If he'd known the person ruining their scheme was one of the assigned hosts, nothing on earth could have made him come out.
"You're the Chao Musheng from computer science?" One of the rescued girls heard the words "Xiao Chao" and made the connection. "Thank you so much for tonight — we'll get you milk tea tomorrow."
"Really, don't worry about it." Chao Musheng talked the two flustered girls into heading back, then turned to find the two visiting students still standing there. He asked, gently: "Do you two need anything?"
"No — no, we're fine." The player stole a glance at the sole of Chao Musheng's shoe, his expression on the verge of tears.
"If everything's alright, I'll head off then." Chao Musheng noticed the player's eyes keep drifting downward and looked at his own foot. A few pieces of straw had stuck to his sole. He scuffed them off in the grass.
No—
The player watched his puppet doll grind into dust under Chao Musheng's shoe and felt something inside himself crack along with it.

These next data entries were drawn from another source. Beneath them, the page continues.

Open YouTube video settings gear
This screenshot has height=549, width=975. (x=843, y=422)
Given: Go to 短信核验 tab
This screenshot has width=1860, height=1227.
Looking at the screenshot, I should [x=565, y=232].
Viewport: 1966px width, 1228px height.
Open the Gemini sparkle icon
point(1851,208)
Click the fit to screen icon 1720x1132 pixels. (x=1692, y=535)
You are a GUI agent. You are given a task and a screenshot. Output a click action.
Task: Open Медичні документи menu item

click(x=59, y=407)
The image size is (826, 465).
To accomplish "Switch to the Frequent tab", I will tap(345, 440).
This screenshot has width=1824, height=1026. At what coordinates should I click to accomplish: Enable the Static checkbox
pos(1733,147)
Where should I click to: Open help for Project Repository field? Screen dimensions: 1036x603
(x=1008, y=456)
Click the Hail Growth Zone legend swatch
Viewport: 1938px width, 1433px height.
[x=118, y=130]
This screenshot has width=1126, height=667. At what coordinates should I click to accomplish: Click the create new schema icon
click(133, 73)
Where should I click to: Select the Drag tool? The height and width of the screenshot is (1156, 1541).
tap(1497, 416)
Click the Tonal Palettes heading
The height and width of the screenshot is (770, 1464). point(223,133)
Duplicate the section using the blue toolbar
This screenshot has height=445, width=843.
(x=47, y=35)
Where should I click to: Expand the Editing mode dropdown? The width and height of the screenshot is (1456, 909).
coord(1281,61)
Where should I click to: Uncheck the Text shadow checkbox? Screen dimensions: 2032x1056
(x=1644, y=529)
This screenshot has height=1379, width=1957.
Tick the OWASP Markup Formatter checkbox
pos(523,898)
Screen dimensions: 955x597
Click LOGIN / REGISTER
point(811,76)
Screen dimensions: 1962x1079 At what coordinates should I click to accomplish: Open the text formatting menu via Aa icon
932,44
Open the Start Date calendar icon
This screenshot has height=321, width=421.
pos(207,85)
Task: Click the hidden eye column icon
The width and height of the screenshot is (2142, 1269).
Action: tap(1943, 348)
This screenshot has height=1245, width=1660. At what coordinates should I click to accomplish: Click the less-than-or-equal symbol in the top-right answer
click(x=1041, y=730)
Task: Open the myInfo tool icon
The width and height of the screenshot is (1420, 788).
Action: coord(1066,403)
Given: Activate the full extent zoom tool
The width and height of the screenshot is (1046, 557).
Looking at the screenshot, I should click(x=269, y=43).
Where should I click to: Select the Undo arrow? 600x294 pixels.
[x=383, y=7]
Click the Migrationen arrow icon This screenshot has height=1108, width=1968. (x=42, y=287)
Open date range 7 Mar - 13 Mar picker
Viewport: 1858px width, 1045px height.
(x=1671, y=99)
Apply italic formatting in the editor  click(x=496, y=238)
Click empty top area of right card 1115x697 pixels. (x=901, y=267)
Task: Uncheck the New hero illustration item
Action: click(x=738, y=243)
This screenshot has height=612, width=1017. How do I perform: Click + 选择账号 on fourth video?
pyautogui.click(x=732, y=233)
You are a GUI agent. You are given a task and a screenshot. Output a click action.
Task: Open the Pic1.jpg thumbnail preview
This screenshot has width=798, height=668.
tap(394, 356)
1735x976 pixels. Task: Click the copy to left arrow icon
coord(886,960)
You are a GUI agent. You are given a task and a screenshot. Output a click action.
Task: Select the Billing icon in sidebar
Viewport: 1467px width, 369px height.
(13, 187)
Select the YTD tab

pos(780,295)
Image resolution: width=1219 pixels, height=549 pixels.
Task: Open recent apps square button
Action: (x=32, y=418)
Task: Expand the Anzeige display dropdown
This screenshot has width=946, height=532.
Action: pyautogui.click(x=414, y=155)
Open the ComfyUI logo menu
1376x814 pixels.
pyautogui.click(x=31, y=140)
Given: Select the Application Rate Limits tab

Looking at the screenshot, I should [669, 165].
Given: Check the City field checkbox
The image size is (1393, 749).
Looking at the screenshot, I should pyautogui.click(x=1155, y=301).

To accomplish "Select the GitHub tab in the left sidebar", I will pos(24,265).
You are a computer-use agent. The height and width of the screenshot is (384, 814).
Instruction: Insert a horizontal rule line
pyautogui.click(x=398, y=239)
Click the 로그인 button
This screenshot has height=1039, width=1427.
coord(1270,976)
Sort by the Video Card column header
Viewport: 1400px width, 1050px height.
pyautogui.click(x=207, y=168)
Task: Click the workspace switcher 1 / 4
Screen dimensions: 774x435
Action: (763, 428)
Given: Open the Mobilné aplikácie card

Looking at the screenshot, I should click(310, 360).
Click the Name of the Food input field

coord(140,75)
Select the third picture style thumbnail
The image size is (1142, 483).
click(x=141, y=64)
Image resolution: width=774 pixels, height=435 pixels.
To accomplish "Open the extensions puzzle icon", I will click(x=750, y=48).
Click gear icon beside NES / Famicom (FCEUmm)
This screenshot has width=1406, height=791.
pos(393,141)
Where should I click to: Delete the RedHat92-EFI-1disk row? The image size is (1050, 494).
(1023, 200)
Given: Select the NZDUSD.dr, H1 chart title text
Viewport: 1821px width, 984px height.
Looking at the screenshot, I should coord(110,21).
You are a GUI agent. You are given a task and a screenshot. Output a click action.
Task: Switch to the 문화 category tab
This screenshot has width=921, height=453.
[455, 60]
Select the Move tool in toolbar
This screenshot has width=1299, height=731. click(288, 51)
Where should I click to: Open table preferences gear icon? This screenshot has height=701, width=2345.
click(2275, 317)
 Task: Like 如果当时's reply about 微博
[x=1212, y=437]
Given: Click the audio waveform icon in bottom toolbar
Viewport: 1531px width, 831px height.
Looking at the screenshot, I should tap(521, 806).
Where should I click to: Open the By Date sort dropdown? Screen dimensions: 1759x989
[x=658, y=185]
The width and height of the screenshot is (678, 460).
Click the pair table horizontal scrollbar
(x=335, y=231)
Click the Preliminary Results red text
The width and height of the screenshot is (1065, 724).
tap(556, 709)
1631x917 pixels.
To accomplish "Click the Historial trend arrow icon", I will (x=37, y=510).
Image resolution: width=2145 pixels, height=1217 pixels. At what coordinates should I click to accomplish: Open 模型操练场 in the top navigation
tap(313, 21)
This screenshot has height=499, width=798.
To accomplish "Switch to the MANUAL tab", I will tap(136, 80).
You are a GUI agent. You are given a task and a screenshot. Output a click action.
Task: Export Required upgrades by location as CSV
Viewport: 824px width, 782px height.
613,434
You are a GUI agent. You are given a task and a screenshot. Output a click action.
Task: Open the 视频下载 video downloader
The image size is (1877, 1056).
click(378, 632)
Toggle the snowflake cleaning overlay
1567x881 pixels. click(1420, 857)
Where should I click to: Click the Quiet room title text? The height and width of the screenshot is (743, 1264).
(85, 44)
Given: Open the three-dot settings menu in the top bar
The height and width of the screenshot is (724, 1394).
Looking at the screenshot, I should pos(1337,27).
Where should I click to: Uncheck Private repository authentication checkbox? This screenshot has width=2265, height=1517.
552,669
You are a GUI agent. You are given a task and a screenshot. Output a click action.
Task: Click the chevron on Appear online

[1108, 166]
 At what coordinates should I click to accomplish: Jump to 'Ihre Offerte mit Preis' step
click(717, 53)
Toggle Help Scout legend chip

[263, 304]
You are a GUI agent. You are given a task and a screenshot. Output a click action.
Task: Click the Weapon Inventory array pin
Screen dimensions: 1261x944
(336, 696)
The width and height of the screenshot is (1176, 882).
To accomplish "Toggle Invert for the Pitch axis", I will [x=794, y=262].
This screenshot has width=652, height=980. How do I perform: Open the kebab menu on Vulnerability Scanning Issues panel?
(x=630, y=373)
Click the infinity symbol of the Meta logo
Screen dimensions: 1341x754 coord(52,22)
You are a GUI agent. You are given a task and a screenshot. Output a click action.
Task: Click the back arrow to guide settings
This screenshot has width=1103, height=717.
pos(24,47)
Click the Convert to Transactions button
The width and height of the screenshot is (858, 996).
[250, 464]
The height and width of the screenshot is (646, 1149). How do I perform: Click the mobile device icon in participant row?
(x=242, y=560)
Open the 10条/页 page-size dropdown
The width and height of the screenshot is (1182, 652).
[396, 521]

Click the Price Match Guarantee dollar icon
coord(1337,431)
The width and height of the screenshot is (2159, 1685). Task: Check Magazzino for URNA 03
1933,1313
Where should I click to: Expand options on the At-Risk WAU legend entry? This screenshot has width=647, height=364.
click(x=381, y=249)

How could he do something this unconscionable to a puppet doll?
Absolute monster.
*
"Shang-bro, are we coming back to the library tomorrow?" The density of knowledge Zhang San had been absorbing had left him genuinely woozy. Even the light above the bathroom door looked blurred and doubled.
Zhao Shang's footsteps stopped. He looked toward the bathroom entrance.
"What is it?" Zhang San felt a prickle of unease. If you were ranking high-risk locations in instances, bathrooms competed with shower rooms for the top two spots.
"There's something — sounds like someone in pain. Wait here." Zhao Shang hesitated for a moment, then walked in.
"Shang-bro, don't—" Zhang San sighed, and reluctantly followed.
Inside, the light was a harsh, pale white.
"You should have been this cooperative from the start." Chen Er had a fistful of Zhou Yi's hair and was pushing his face down toward the sink.
"Bro Chen." The junior student, worried things were about to go too far, spoke up quickly. "Let's go — if someone walks in and sees this, it's not going to be good."
"Relax." Chen Er's mouth said one thing; his grip loosened slightly.
The junior student took the opportunity to help Zhou Yi straighten up. Zhou Yi steadied himself against the sink, coughing without expression, then raised his head and wiped the water from his face. He looked at Chen Er's reflection in the mirror and said nothing.
"Think about your useless parents. And your brother." Chen Er wiped the water off his hand with a look of distaste. "If you don't want them to lose their jobs, keep your mouth shut."
"And don't think that cozying up to Chao Musheng means I can't touch you—"
Click.
The sound of a phone camera shutter from the doorway.
Zhang San gave an awkward smile. "Sorry — forgot to turn off the shutter sound."
Zhao Shang stood in the entrance, face unreadable, taking in Zhou Yi — ashen-faced, drenched. The student from Window 8 at Dining Hall 5. "Zhou Yi, do you need help?"
Chen Er let out a contemptuous laugh and tilted his chin toward Zhou Yi. "You need help from these two?"
Zhou Yi gripped his fist tight. Then slowly let it go. Under Chen Er's mocking gaze, he shook his head.
"See that? Nothing to do with you two lapdogs. Stop sticking your noses in and get out—"
"Chen Er. Barking again?"
At that familiar voice, Chen Er's head snapped toward Zhang San and Zhao Shang. "You tipped him off?"